Hasta 2023, las amenazas de bomba que recibían escuelas y colegios solían ser consideradas una broma de adolescentes. Esa concepción cambió este año. La cantidad y la frecuencia de llamados falsos advirtiendo la presencia de explosivos en establecimientos educativos, empresas y oficinas públicas generó preocupación. A la sociedad y a las autoridades. En época de balances y de mirar hacia adelante cabe preguntarse: ¿están tomadas las medidas para que el fenómeno no se repita?

En el Poder Judicial creen que sí. Hay una fiscalía nueva que, si bien estaba en carpeta en el Ministerio Público Fiscal (MPF), fue creada para investigar estos casos. Hoy hay alrededor de 150 expedientes abiertos. Uno de ellos, en el que el acusado es un policía de 21 años, llegará a juicio oral y público el 14 de febrero del año que está comenzando.

“Se conformó un formato de trabajo con nuevas metodologías, que podrían volver a ponerse en vigencia si se repiten los casos. Fuimos aprendiendo a hacer investigaciones que no habíamos tenido que hacer antes”, le dice a LA GACETA el secretario judicial del MPF, Tomás Robert.

Carlos Saltor, a cargo de la nueva Unidad Fiscal Especializada en Cibercriminalidad, coincide. “Lo que nos toque abordar lo haremos de otra manera. Hay expertos en tecnología que trabajan sólo en legajos de este tipo.

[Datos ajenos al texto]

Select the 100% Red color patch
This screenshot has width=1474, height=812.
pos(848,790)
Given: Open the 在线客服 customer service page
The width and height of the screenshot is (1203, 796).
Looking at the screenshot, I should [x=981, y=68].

Al estar integrados al equipo de investigadores van trabajando en conjunto, para ver qué necesitamos para hacer las acusaciones”, dice.

Robert, que viajó a Estados Unidos a firmar convenios con instituciones como Interpol o Google para que los fiscales puedan acceder a datos poco accesibles con celeridad, dice que se debería hacer más prevención. “Habría que apuntar a dar talleres a adolescentes para inculcarles que estas conductas causan un daño importante a la sociedad”, afirma.

Las amenazas por llamadas y mails empezaron a llegar a escuelas y colegios de la provincia de forma aislada en abril, pero se multiplicaron en agosto. Ese mes hubo 79 reportes de denuncias en 31 días, según consta en registros policiales.

El 28 de agosto, Claudio Fernández, director de la Escuela Técnica N°1, se largó a llorar mientras era entrevistado por LA GACETA en televisión. “Son días tristes, tengo que suspender las clases por unos inadaptados sociales que no entienden que la salida es la educación. No podemos vivir con incertidumbre”, dijo. Había recibido tres amenazas en 72 horas y los exámenes debieron ser pospuestos.

“Hay profesores del nivel primario que nos transmitieron la mortificación que generaba en los niños, que creían que de verdad iba a explotar una bomba”, dice Saltor.

La Escuela Normal recibió más de ocho amenazas. Alejandra Castillo, presidenta del Centro de Estudiantes, recuerda que sus compañeros vivieron esos días con frustración. “Hubo inoperancia de las instituciones gubernamentales. No podían encontrar a los culpables y optaban por culparnos al alumnado sin ninguna evidencia”, lamenta.

Las imágenes se repetían día a día: alumnos saliendo rápidamente de escuelas y colegios, padres preocupados que iban a buscarlos, colapso en el tránsito por el corte de calles y la acumulación de vehículos, móviles policiales y de las brigadas de explosivos yendo de un lado a otro. Todo con un costo emocional y económico cuantioso. Hasta que empezó a naturalizarse la escena de clases al aire libre, en plazas y veredas.

Protagonistas

Juan Pablo Lichtmajer, que hasta octubre estuvo a cargo de la cartera educativa, no contestó las solicitudes para hablar sobre el tema en ese momento. LA GACETA intentó comunicarse con las actuales autoridades del Ministerio, pero prefirieron no referirse al asunto.

El 31 de agosto, funcionarios de Educación, Seguridad y Justicia acordaron cambiar el protocolo de actuación ante las amenazas para que no hiciera falta evacuar los establecimientos. Las clases dejaron de suspenderse. Los casos empezaron a bajar, aunque las intimidaciones comenzaron a llegar también a empresas y a oficinas de los poderes Ejecutivo, Legislativo y Judicial.

Con el correr de las semanas y el avance de investigaciones, que derivaron en prisiones preventivas -consideradas un exceso por parte de las defensas- las amenazas decrecieron definitivamente.

Lo que estaba instalado en el imaginario social como una especie de último recurso para evitar exámenes escolares, ahora parece ser más concebido como lo que el Código Penal dice que es: un delito.